_WORK ORDER_.
Determine how many lines in the listing below contain "agent", then give only that number.
DATA TO EXAMINE section start
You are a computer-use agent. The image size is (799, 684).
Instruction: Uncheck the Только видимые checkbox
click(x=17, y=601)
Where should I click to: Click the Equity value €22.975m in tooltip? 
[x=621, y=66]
DATA TO EXAMINE section end
DATA TO EXAMINE section start
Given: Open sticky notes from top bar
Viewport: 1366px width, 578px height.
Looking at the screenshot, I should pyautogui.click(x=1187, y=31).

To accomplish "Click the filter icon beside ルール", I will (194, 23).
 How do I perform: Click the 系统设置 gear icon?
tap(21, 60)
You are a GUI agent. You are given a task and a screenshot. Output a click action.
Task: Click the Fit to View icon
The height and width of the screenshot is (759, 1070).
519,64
DATA TO EXAMINE section end
DATA TO EXAMINE section start
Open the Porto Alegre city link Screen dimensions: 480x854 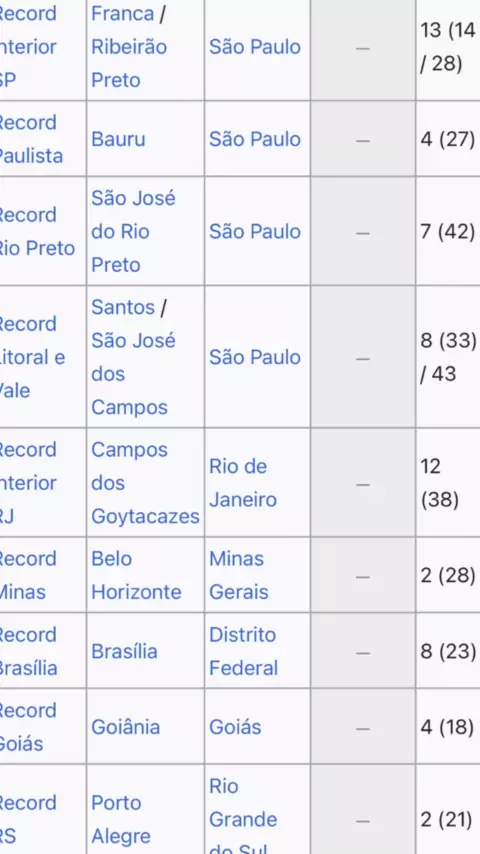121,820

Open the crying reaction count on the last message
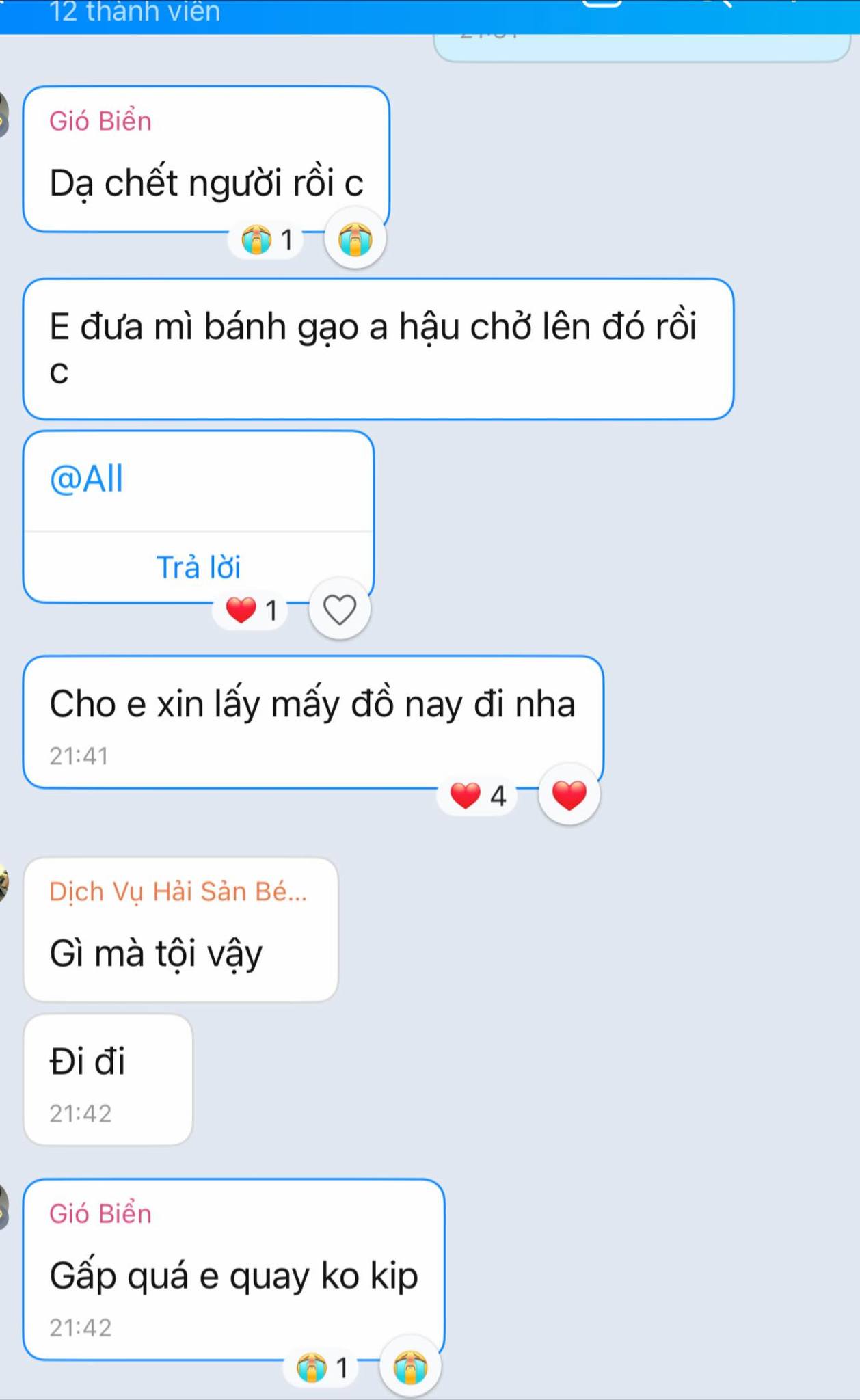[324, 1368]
DATA TO EXAMINE section end
_RESULT_.
2